Inconformado com esta decisão, dela interpôs recurso a Exm.ª mandatária, recebido como agravo, pedindo a revogação desse despacho e a sua substituição por outro que, entendendo que o mandato se mantém em vigor pese embora a declaração de falência da mandante, admita a apresentação do requerimento de fls. 257, com todas as devidas e legais consequências, seguindo-se os ulteriores termos processuais, formulando as seguintes conclusões:

a) - Sob a epígrafe «contratos de mandato ou de comissão», prescreve o n.º 1 do art.º167.º do C.P.E.R.E.F. que “os contratos de mandato, realizados também no interesse do mandatário, e os de comissão não caducam necessariamente com a declaração de falência do mandante ou comitente, mas o liquidatário judicial pode optar livremente pela continuação ou pela revogação unilateral do contrato…” (sic, sendo nosso o sublinhado);
b) – Da interpretação de tal preceito legal resulta que a caducidade ou não dos poderes do mandatário judicial de pessoa, singular ou colectiva, que venha a ser declarada falida, não é automática, dependendo da vontade que venha a ser manifestada pelo respectivo liquidatário judicial que representa os interesses da massa falida;
c) - Tal como vem explanado de forma exemplar ao longo do douto acórdão da Relação do Porto de 10 de Abril de 2003, in C.J. II – 197 “já no domínio do CPEREF e do que estabelece o art.º 167.º n.º 1, resulta que o contrato de mandato celebrado também no interesse do mandatário não caduca necessariamente com a declaração de falência do mandante, antes competindo ao liquidatário judicial optar entre a sua continuação ou a sua revogação unilateral, o mesmo entendimento devendo abranger a situação de tal contrato ter sido celebrado apenas no interesse do mandante – v., neste sentido, Oliveira Ascensão in Efeitos da Falência Sobre a Pessoa e Negócios do Falido In ROA, ano 55/1995, pág. 667; Carvalho Fernandes e João Labareda in CPEREF anotado, em anotação ao citado art.º 167.º; Maria do Rosário Epifânio in Efeitos Substantivos da Falência, págs. 314 a 316 e Catarina Serra in Scientia Ivridica, ano de 1998, págs. 307 e 308” (sic, sendo nosso o sublinhado);
d) - Compulsados os autos se verifica que em ocasião alguma o senhor liquidatário judicial, enquanto representante da massa falida, se pronunciou no sentido de que o mandato conferido à mandatária subscritora da presente peça processual cessava;
e) – É assim de concluir que o mandato conferido à subscritora das presentes alegações de recurso se mantém válido e, como tal, conferem a esta o direito e a obrigação de exercer o respectivo patrocínio judiciário;
f) - Por último sempre se dirá que a interpretação que o tribunal a quo faz do art.º 147º nº 2 do C.P.E.R.E.F., sem o conjugar com o citado art.º 167.º do mesmo diploma legal constitui uma clara e flagrante violação do direito constitucionalmente consagrado de acesso ao direito e aos tribunais;
g) - Ao decidir como decidiu violou o tribunal a quo, entre outros, os artigos 147.º n.º 2 e 167.º, ambos do C.P.R.E.F., o artigo 1170.º n.º 1 do Cód.

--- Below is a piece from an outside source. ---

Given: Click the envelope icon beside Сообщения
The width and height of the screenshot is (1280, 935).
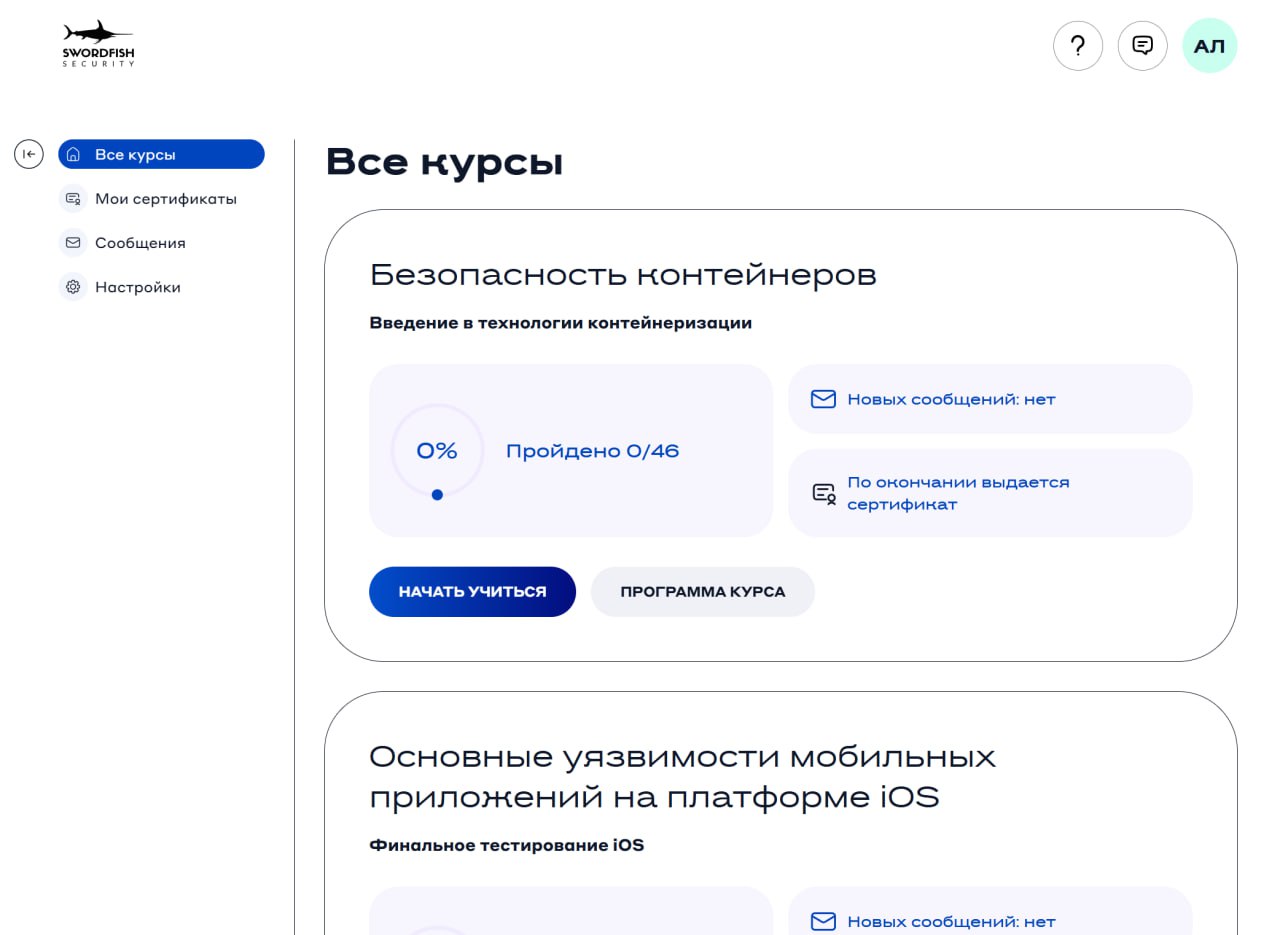Looking at the screenshot, I should pyautogui.click(x=73, y=243).
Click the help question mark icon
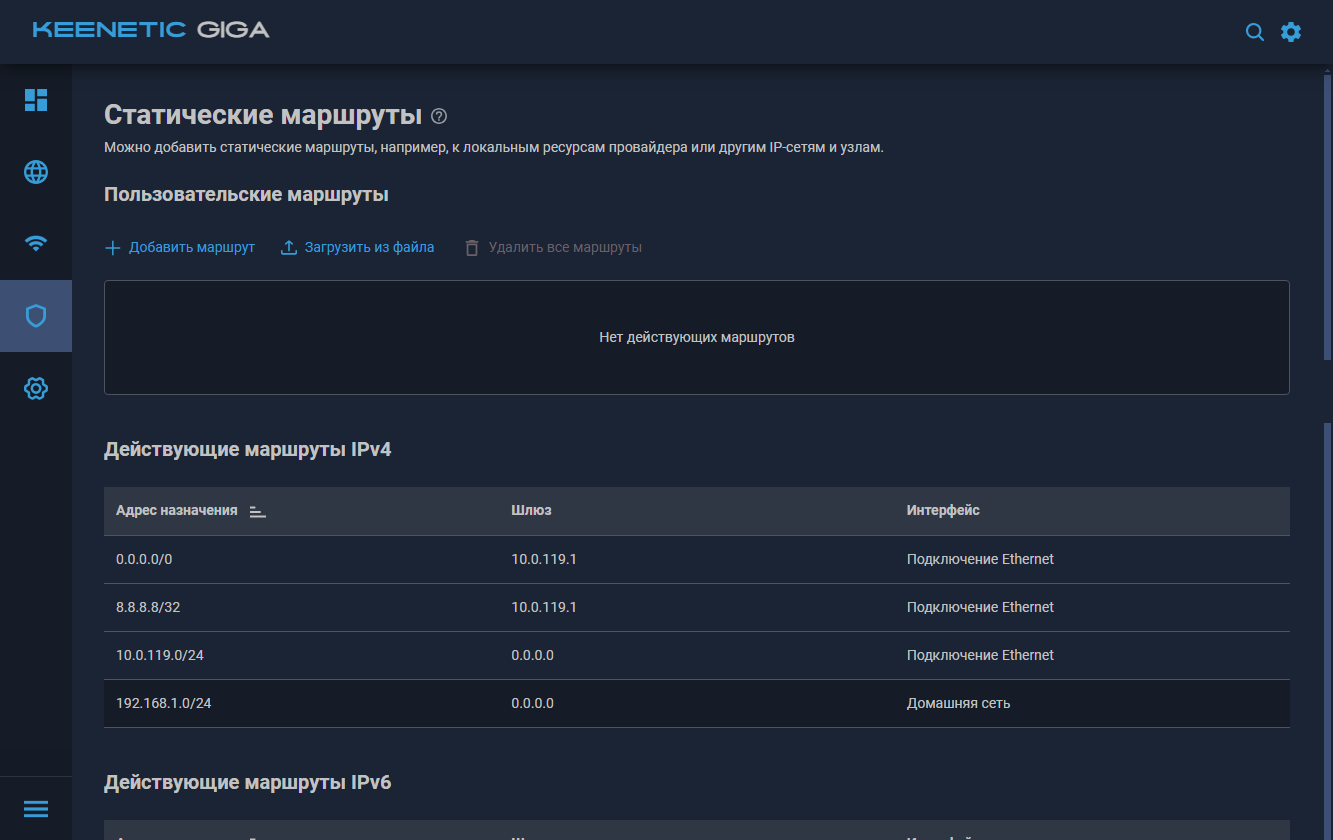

Civil, o art.º 40 n.º 2 do Cód. de P. Civil e ainda o art.º 20.º da nossa lei fundamental na sua vertente de acesso ao direito e aos tribunais.

Não foram apresentadas contra-alegações.
O Mm.º juiz sustentou o despacho recorrido.

2. FUNDAMENTAÇÃO

A) OS FACTOS

A matéria de facto a considerar é a acima descrita, sendo certo que a questão submetida ao conhecimento deste tribunal se configura, essencialmente, como uma questão de direito.

B) O DIREITO APLICÁVEL

O conhecimento deste Tribunal de 2.ª instância, quanto à matéria dos autos e quanto ao objecto do recurso, é delimitado pelas conclusões das alegações da recorrente como, aliás, dispõem os art.ºs 684.º, n.º 3 e 690.º, n.º 1 e 2 do C. P. Civil, sem prejuízo do disposto no art.º 660.º, n.º 2 do C. P. Civil (questões cujo conhecimento fique prejudicado pela solução dada a outras e questões de conhecimento oficioso).
Atentas as conclusões da agravante, supra descritas, a questão submetida ao conhecimento deste Tribunal consiste, tão só, em saber se o mandato judicial conferido pela Sociedade em data anterior à declaração de falência, se extingue com esta, ex vi art.º 147.º, n.º 2 do CPEREF, ou se o mesmo se mantém até ser revogado pelo liquidatário judicial, nos termos do disposto no art.º 167.º, n.º 1 do mesmo Código.
Vejamos.
O mandato judicial configura-se como um contrato atípico que se rege pelas normas especiais dos art.ºs 32.º a 45.º do C. P. Civil, pelas normas do Estatuto da Ordem dos Advogados e pelas normas gerais dos art.ºs 1157.º a 1179.º e 258.º a 269.º do C. Civil.
Sendo um mandato oneroso (art.º 1158.º, n.º 1, 2.ª parte, do C. Civil) a doutrina tem entendido que o mesmo é conferido no interesse exclusivo do mandante, podendo ser livremente revogado por este de acordo com o princípio da livre escolha do mandatário judicial (art.º 1170.º, n.º 2, do C. Civil a contrário) [Cfr. Lopes dos Reis, A Representação Forense e a arbitragem, pág. 46].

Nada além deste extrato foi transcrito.